### TASK STATEMENT
Return the stretch of lines from the one containing "The width and" through the one containing "(1035, 346)", both included, copied character for character.

### RECORD SET
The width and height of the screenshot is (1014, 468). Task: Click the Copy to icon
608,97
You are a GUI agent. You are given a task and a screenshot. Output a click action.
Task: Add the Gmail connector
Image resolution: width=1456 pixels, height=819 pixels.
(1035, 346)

* * *

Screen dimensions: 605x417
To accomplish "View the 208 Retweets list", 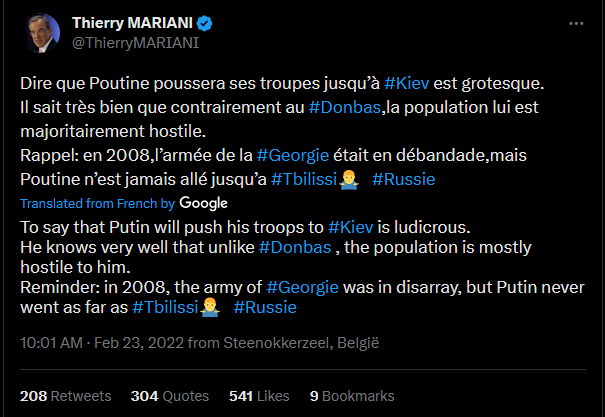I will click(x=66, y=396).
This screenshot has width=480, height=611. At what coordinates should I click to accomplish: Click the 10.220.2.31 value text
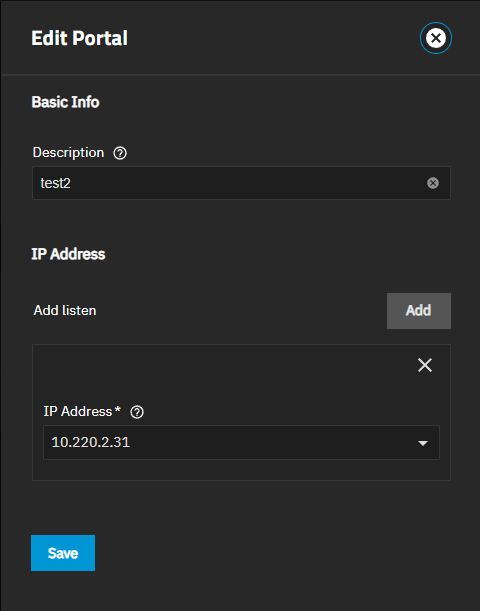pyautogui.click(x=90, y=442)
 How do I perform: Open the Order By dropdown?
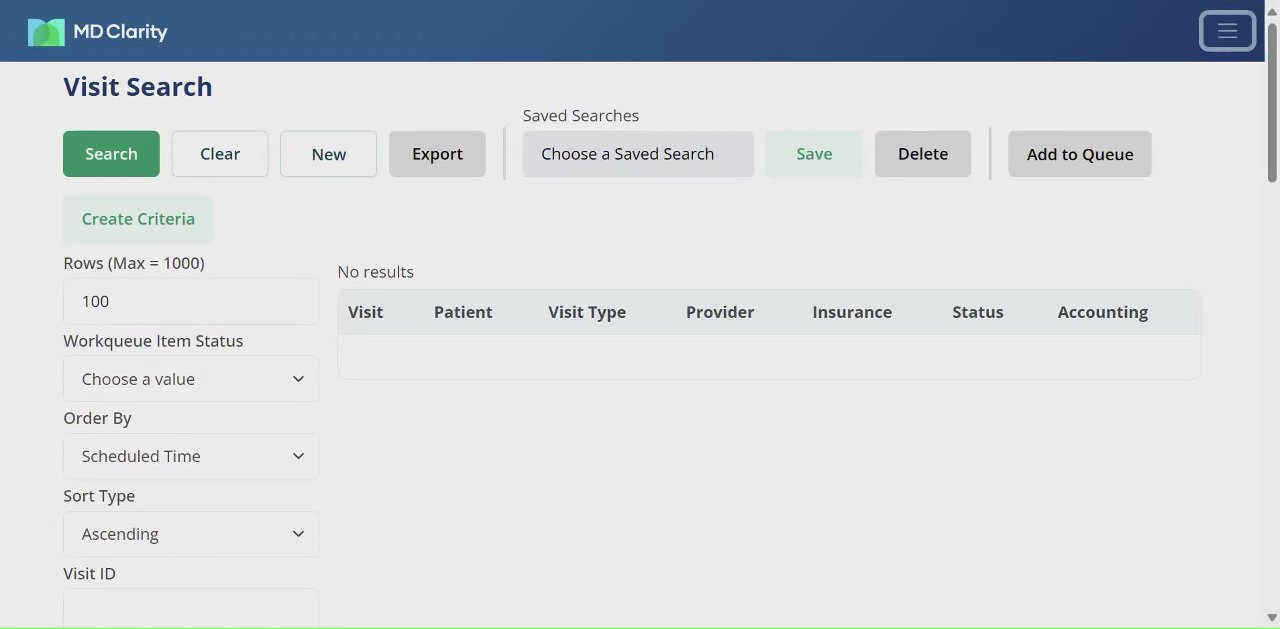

### TASK RESPONSE
The width and height of the screenshot is (1014, 468). Task: Click the Copy to icon
608,97
You are a GUI agent. You are given a task and a screenshot. Output a click action.
Task: Add the Gmail connector
Image resolution: width=1456 pixels, height=819 pixels.
(1035, 346)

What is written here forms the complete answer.